在生命早期发育过程中，遗传性I型抗凝血酶（Antithrombin, AT）缺乏被认为会导致胚胎死亡，但其具体机制长期不明。先前的小鼠和斑马鱼研究虽观察到血栓现象，却未能揭示胚胎期致死的关键病理过程。这一领域存在两大核心问题：AT缺失如何动态影响胚胎血管系统发育？机体是否存在代偿机制应对高凝状态？

日本金泽大学医学研究院的Yuta Imai团队在《Scientific Reports》发表突破性研究。研究人员创新性地将CRISPR/Cas9基因编辑技术应用于Tg(gata1:dsRed)（红细胞标记）和Tg(fli1a:GFP)（血管内皮标记）双转基因斑马鱼，成功构建zAT^-/-纯合突变体。通过实时荧光立体显微镜成像技术，首次捕捉到胚胎发育过程中血栓形成与血管生成的动态过程，并结合转录组分析揭示了关键调控机制。

研究主要采用四大关键技术：1）CRISPR/Cas9靶向敲除斑马鱼SERPINC1基因构建AT缺陷模型；2）双荧光转基因系统实现红细胞（dsRed）与血管（GFP）活体成像；3）全鱼免疫荧光染色检测纤维蛋白沉积；4）RT-qPCR定量分析凝血/纤溶相关基因表达。

研究结果揭示三大发现：

1. 基因编辑成功诱导I型AT缺陷
   通过Exon1靶向gRNA获得5碱基缺失（ACTTA）和1碱基插入（C）的框架移位突变，导致zAT蛋白分泌量骤降至野生型2%（p<0.05）。Native-PAGE和Western blot证实突变体符合I型AT缺陷特征——抗原量显著减少。

2. 血栓多样性导致生存率下降
   8 dpf时，88.2%突变体出现心腔血栓（Video 3）、鳍静脉（PFV）闭塞（Video 4）或主静脉（PCV）栓塞（Video 5），严重者全身循环停滞（Video 6）。抗纤维蛋白抗体染色证实血栓伴随纤维蛋白沉积（图2I），但纯合与杂合突变体生存率无显著差异（p=0.257）。

3. 血管发育延迟与基因表达重编程
   30 hpf时，zAT^-/-胚胎节间血管（ISV）形成率降低至65.8%（野生型82.0%，p=0.0019），长度缩短6.5μm（p=0.027）。但5 dpf时血管形态恢复正常（图3F）。转录组分析发现：纤溶酶原（PLG）基因表达显著上调（p<0.05），而凝血因子II（F2）表达下调63%（p=0.0033），提示存在凝血-纤溶平衡的代偿调节。

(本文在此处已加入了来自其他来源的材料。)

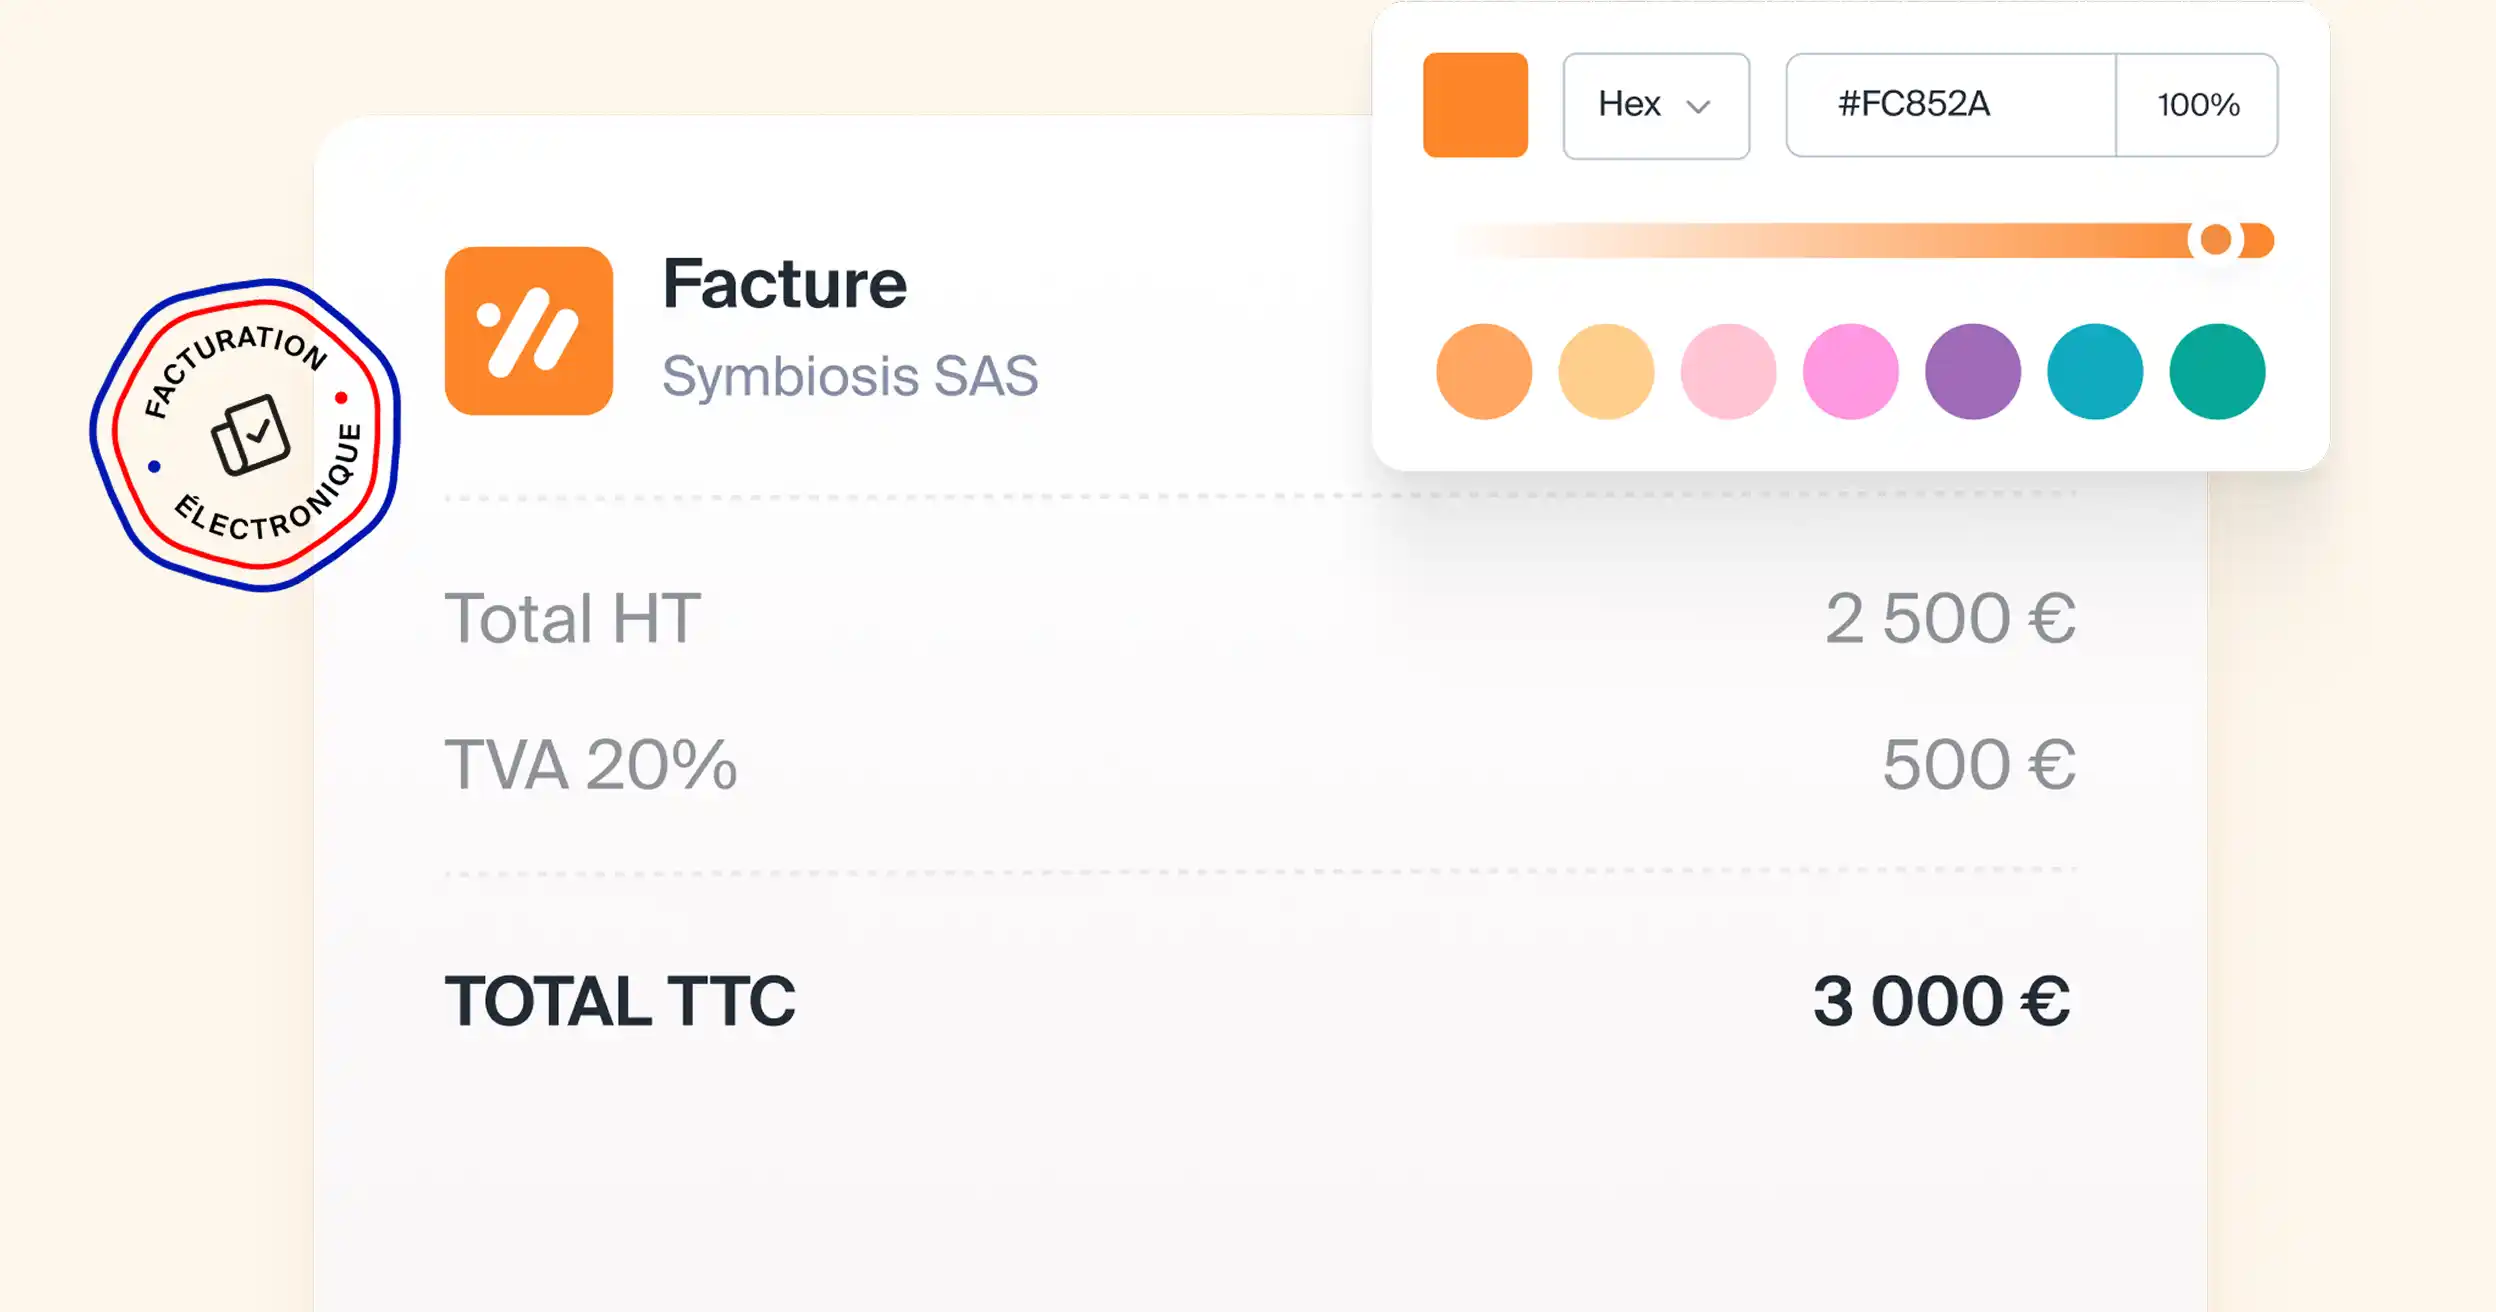Select the cyan blue preset color
Image resolution: width=2496 pixels, height=1312 pixels.
point(2095,371)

讨论部分指出，这是首次在活体模型中证实：1）AT缺失通过抑制F2表达减少凝血酶生成；2）PLG上调促进血栓溶解；3）血管延迟发育可能由α₁-抗胰蛋白酶（ACT）等替代性抗血管生成因子补偿。研究为解释人类AT缺陷胚胎死亡提供了分子证据，同时建立的实时成像平台为抗血栓药物筛选开辟了新途径。

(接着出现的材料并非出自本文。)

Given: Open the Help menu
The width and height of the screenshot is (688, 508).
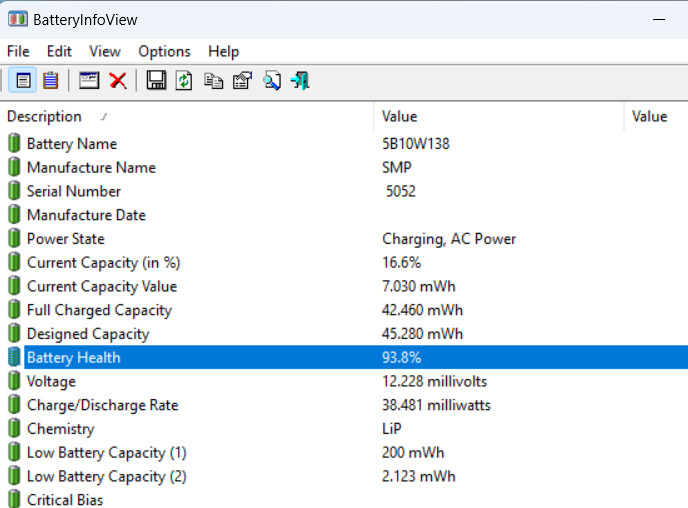Looking at the screenshot, I should click(x=223, y=51).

该成果的突出价值在于：突破传统组织学分析的时空限制，动态解析凝血-血管互作网络。特别是发现胚胎期特有的基因表达调控模式（F2↓/PLG↑），为先天性凝血障碍的产前干预提供了潜在靶点。未来研究可进一步探索AT与其他丝氨酸蛋白酶抑制剂（如PEDF）在血管稳态中的协同作用机制。